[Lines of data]
________________________________________

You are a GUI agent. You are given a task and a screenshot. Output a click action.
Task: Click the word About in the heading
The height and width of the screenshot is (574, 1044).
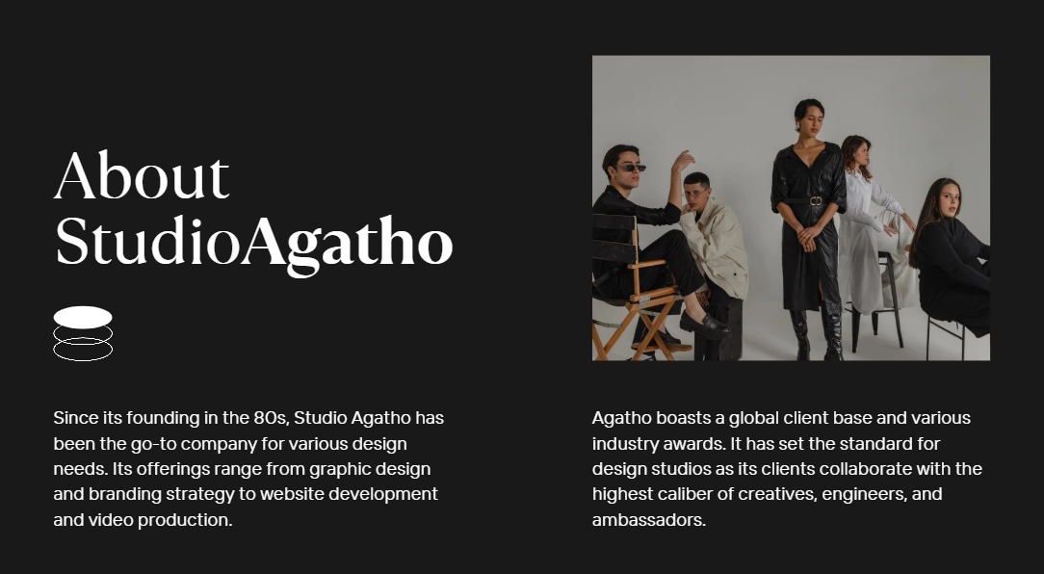click(x=142, y=175)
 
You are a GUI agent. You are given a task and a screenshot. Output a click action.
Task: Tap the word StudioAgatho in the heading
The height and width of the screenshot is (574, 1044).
click(x=253, y=244)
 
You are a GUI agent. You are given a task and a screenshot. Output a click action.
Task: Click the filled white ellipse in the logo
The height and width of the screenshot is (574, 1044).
click(x=83, y=317)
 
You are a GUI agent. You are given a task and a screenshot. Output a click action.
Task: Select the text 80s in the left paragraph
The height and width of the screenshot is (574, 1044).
click(x=271, y=418)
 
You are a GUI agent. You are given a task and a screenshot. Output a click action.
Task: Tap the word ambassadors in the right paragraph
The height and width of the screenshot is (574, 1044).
click(x=648, y=520)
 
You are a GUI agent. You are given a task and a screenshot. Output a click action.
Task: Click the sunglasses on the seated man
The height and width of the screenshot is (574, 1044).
click(x=630, y=168)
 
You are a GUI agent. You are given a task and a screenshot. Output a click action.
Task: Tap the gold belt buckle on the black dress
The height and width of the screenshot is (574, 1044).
click(x=816, y=201)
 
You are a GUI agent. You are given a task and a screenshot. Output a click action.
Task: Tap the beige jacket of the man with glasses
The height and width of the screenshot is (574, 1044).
click(x=715, y=247)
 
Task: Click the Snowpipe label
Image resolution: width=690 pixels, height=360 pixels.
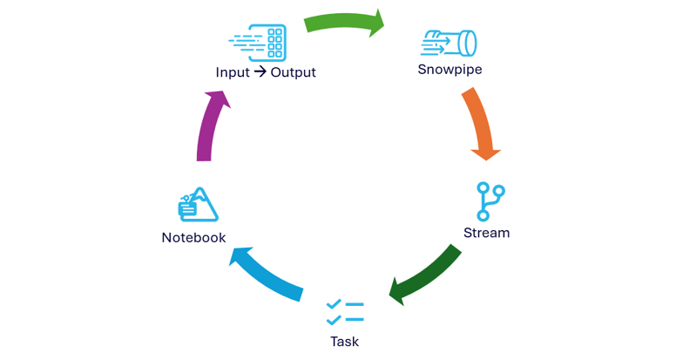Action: click(449, 70)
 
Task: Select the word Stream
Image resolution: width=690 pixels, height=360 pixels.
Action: click(486, 234)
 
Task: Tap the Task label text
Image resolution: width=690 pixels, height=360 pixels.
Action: click(344, 342)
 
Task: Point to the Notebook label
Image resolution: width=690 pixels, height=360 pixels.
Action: click(193, 237)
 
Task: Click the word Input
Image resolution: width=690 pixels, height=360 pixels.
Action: click(233, 72)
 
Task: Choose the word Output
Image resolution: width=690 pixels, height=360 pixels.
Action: click(293, 72)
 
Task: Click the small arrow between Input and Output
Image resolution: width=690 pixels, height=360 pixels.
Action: click(260, 72)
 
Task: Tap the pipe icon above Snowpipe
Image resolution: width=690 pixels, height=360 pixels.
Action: click(449, 41)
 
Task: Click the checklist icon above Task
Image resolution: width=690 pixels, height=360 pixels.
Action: click(344, 312)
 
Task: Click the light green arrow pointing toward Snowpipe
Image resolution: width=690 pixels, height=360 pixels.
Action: click(342, 21)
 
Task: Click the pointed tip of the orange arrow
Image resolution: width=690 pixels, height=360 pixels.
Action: click(486, 162)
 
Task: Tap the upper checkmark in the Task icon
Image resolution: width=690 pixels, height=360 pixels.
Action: click(333, 304)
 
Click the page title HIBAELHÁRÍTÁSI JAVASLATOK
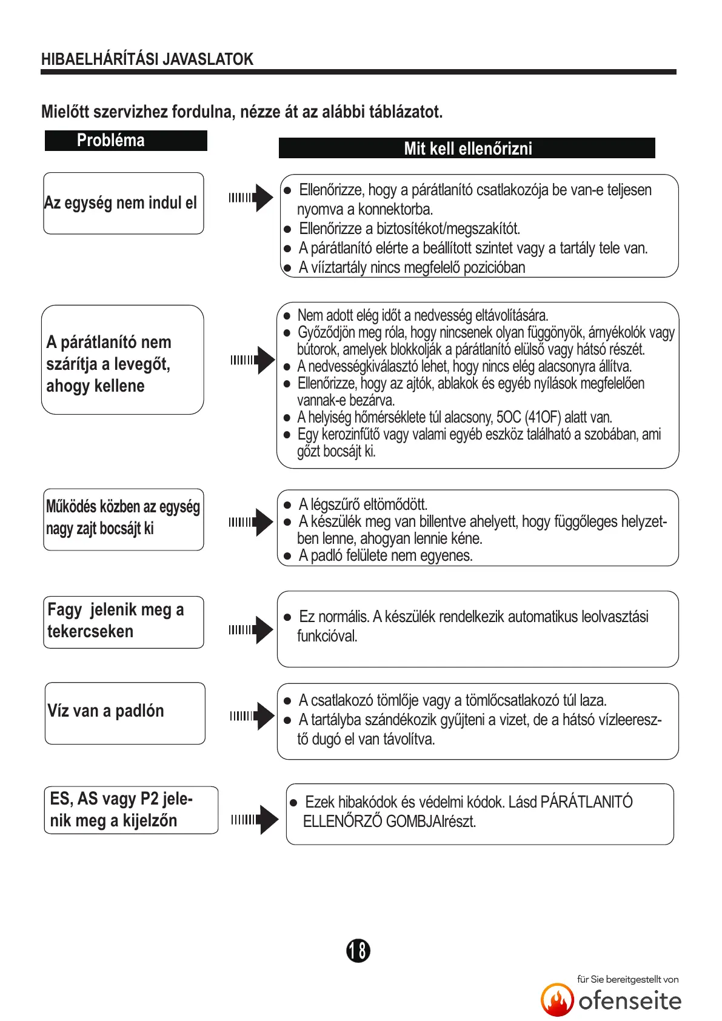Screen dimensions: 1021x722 [x=147, y=59]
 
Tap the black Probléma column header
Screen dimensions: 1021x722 [x=125, y=141]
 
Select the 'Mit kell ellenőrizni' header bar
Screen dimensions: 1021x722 [x=467, y=149]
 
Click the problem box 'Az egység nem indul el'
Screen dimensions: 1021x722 [x=123, y=203]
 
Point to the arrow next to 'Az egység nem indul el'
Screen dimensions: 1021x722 [x=251, y=198]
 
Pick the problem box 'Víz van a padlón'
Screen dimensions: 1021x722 [x=124, y=712]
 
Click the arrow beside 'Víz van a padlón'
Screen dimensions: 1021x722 [x=252, y=716]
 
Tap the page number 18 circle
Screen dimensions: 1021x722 [x=358, y=950]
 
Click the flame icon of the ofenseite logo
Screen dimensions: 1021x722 [x=557, y=1000]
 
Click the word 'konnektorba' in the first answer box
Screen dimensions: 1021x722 [x=395, y=210]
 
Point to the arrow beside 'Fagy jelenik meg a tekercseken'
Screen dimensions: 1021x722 [x=251, y=630]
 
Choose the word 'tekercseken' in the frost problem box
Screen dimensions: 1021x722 [x=90, y=632]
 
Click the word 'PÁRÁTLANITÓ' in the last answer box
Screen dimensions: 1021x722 [x=586, y=802]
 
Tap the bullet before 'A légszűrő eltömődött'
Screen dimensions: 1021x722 [x=287, y=505]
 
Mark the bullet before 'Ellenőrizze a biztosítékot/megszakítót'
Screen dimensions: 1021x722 [x=287, y=230]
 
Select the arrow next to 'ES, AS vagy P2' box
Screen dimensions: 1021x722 [x=255, y=820]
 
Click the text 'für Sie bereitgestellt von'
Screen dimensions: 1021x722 [x=627, y=979]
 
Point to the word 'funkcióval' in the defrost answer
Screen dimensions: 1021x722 [x=327, y=637]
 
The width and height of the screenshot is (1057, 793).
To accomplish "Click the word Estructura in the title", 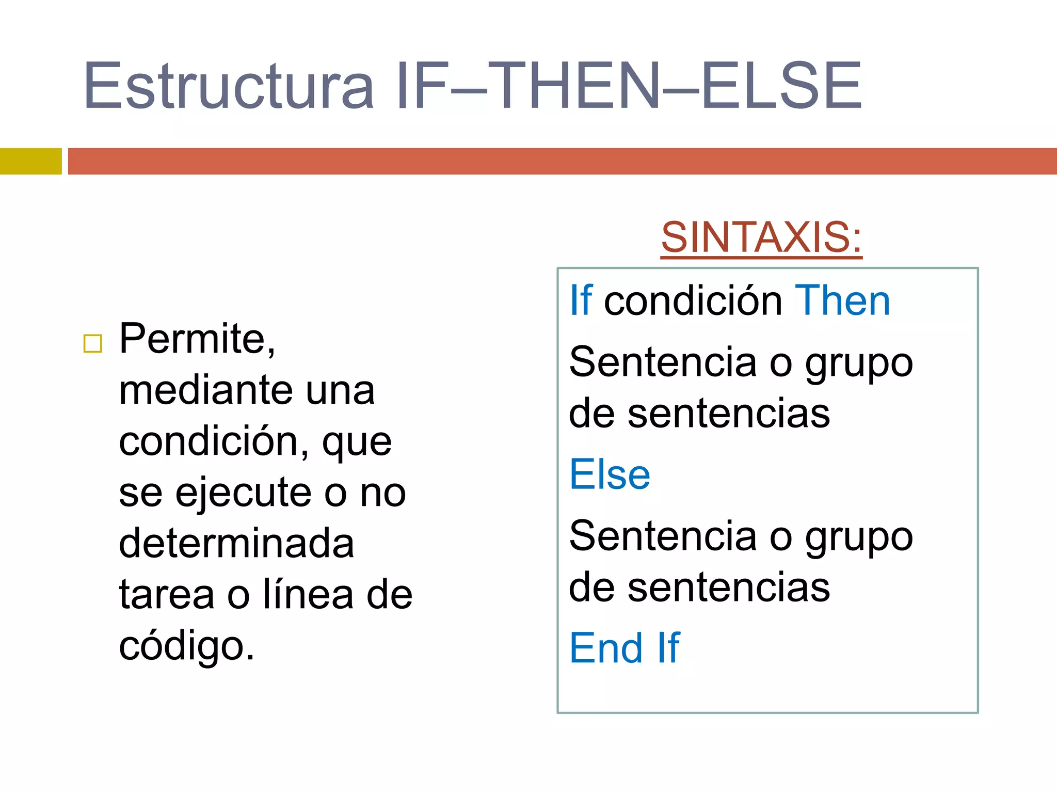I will point(228,86).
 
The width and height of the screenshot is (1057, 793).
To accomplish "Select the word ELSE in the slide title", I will point(781,86).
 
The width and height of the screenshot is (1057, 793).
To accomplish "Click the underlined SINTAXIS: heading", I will point(761,237).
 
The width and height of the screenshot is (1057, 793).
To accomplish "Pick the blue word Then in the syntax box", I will point(843,301).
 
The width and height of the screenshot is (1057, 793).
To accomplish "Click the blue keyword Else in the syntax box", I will point(610,475).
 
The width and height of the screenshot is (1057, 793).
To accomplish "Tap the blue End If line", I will point(624,648).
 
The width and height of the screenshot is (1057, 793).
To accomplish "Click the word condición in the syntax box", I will point(693,301).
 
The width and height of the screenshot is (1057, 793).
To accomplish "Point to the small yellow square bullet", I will point(93,343).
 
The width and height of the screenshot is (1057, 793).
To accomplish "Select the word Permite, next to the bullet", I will point(197,339).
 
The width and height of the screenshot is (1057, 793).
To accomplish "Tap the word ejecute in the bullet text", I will point(243,493).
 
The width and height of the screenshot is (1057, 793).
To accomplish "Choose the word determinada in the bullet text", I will point(236,544).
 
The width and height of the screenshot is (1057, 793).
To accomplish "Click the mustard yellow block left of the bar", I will point(30,161).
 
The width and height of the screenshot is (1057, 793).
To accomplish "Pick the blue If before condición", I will point(581,301).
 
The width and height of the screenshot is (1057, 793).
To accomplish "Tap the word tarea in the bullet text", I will point(166,595).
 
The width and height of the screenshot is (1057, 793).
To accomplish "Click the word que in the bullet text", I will point(357,443).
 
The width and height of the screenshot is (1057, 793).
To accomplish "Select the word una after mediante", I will point(340,390).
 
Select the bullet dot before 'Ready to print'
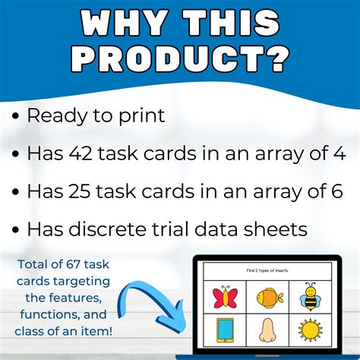point(16,117)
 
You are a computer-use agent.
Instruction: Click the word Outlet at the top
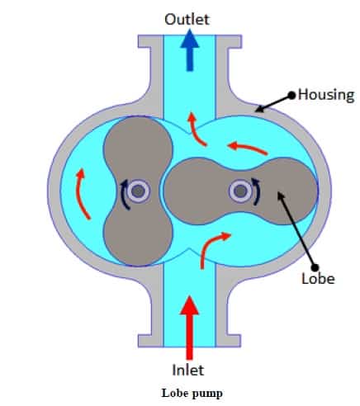point(187,20)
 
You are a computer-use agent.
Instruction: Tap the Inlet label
point(188,370)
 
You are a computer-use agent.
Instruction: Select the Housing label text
point(326,95)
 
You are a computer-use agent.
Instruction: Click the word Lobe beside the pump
point(318,278)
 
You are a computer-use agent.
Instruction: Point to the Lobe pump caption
point(192,394)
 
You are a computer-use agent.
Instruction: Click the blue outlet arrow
point(190,50)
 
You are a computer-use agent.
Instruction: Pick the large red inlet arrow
point(189,328)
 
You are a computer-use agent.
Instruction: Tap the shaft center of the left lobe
point(139,191)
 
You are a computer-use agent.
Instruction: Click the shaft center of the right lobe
point(241,191)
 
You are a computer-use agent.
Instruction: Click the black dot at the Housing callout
point(291,96)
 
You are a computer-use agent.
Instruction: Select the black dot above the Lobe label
point(315,267)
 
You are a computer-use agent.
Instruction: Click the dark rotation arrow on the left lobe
point(124,194)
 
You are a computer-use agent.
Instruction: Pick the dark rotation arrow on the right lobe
point(256,191)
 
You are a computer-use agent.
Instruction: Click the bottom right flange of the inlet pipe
point(228,341)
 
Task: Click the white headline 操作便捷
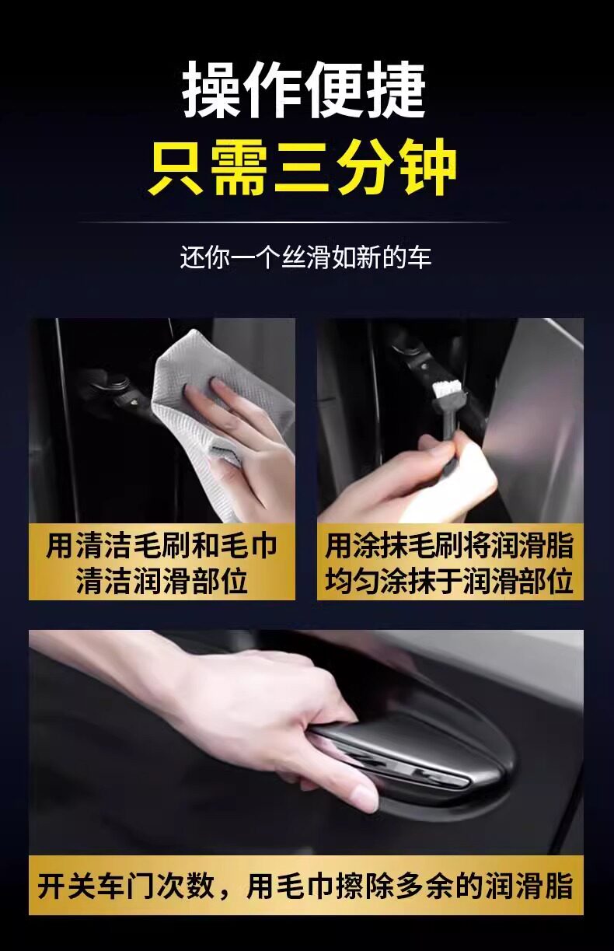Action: coord(304,90)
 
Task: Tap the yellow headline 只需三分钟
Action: coord(302,167)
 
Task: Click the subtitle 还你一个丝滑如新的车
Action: coord(306,257)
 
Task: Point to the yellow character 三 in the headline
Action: coord(302,168)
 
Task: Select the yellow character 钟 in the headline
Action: coord(427,167)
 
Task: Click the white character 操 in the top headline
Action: coord(211,90)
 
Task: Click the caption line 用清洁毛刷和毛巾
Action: coord(162,546)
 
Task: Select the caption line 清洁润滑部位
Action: coord(162,581)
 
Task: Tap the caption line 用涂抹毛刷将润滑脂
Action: coord(450,546)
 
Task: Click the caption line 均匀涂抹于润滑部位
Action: coord(450,581)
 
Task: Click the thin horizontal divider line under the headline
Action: coord(293,222)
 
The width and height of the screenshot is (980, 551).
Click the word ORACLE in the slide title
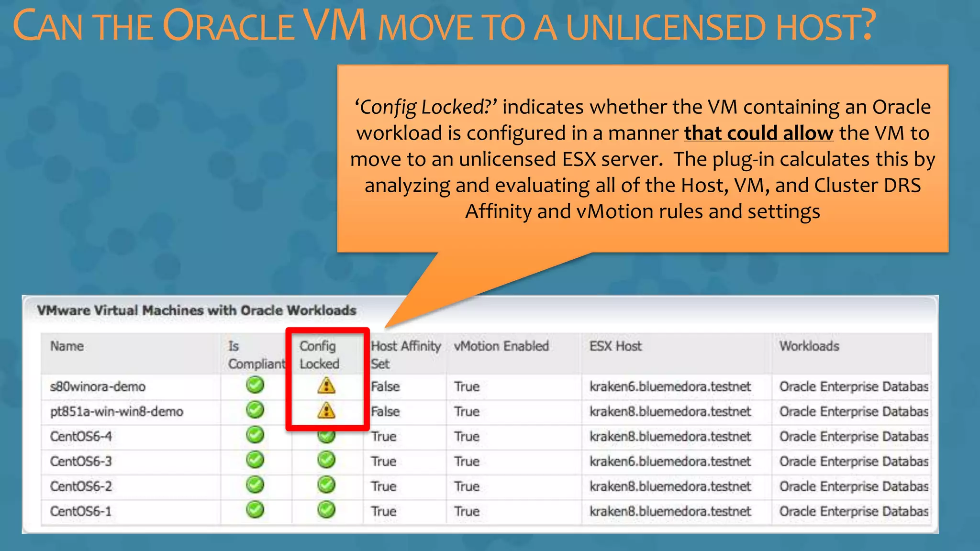(x=228, y=26)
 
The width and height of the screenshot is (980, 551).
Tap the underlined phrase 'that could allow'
(x=758, y=133)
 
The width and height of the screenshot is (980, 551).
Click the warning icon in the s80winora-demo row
(x=326, y=386)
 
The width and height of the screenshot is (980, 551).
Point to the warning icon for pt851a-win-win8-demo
(x=326, y=410)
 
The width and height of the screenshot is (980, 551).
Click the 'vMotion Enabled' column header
(x=501, y=346)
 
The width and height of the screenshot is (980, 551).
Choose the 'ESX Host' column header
(x=615, y=346)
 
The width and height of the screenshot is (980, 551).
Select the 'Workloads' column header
(x=809, y=346)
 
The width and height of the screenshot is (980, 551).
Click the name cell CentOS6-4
(x=81, y=436)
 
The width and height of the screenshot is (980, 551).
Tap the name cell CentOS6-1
(x=81, y=511)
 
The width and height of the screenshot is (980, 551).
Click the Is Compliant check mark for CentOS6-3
(x=255, y=460)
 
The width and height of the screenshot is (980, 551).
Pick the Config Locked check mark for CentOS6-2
(x=326, y=485)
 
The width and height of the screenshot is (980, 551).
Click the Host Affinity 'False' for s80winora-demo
(x=385, y=386)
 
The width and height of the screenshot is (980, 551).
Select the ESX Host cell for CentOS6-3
(x=670, y=461)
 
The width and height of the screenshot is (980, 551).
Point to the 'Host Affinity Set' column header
(x=405, y=354)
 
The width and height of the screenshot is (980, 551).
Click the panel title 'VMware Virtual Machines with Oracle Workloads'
(x=197, y=310)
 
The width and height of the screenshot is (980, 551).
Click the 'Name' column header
(x=67, y=346)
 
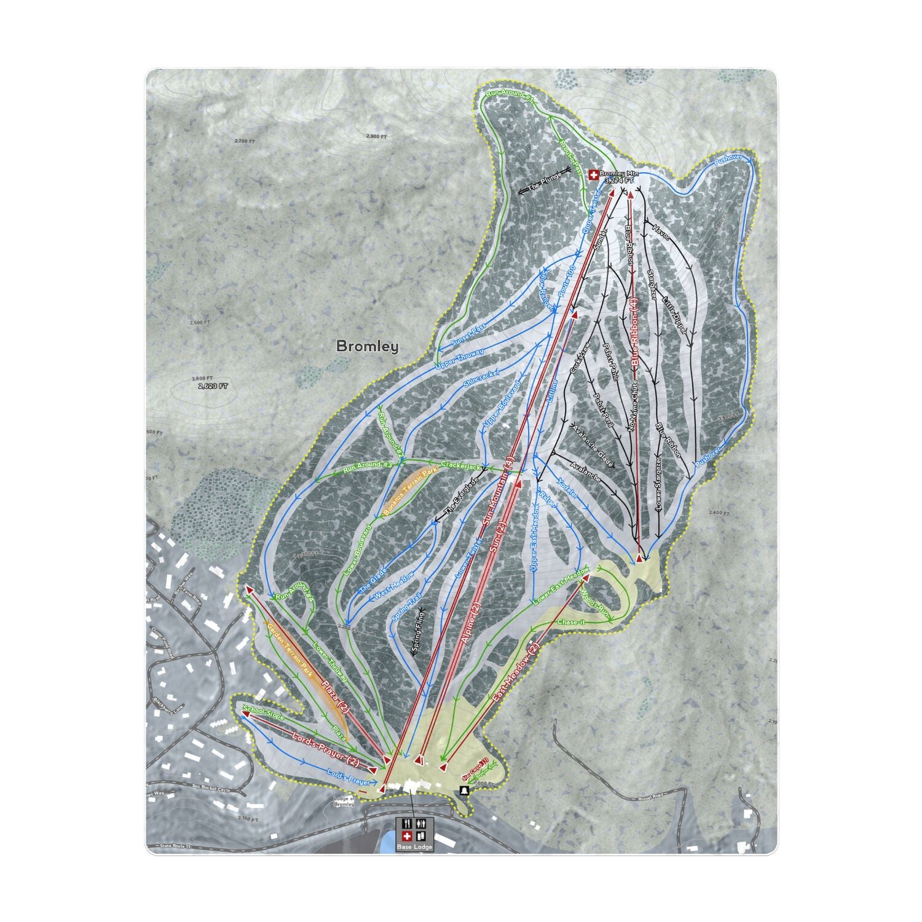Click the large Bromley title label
coord(367,347)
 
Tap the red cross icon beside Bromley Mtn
coord(593,175)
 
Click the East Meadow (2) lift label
coord(516,673)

________________________________________

[Exercise task] Copy the lines word for word, from the first one through the line with "click(x=630, y=168)", and leave the pictures out.

[Expected answer]
You are a GUI agent. You are given a task and a screenshot. Output a click action.
Task: Click the word About in the heading
The height and width of the screenshot is (574, 1044).
click(x=142, y=175)
 
You are a GUI agent. You are given a task and a screenshot. Output a click action.
Task: Tap the word StudioAgatho in the heading
The height and width of the screenshot is (574, 1044).
click(x=253, y=244)
 
You are a GUI agent. You are given a task and a screenshot. Output a click action.
Task: Click the filled white ellipse in the logo
The height and width of the screenshot is (574, 1044).
click(x=83, y=317)
 
You are a GUI agent. You are given a task and a screenshot. Output a click action.
Task: Select the text 80s in the left paragraph
The height and width of the screenshot is (574, 1044).
click(x=271, y=418)
 
You are a GUI agent. You are given a task and a screenshot. Output a click action.
Task: Tap the word ambassadors in the right paragraph
The height and width of the screenshot is (574, 1044).
click(x=648, y=520)
 
You are a GUI agent. You are given a task and a screenshot. Output a click action.
Task: Click the sunglasses on the seated man
The height and width of the screenshot is (574, 1044).
click(x=630, y=168)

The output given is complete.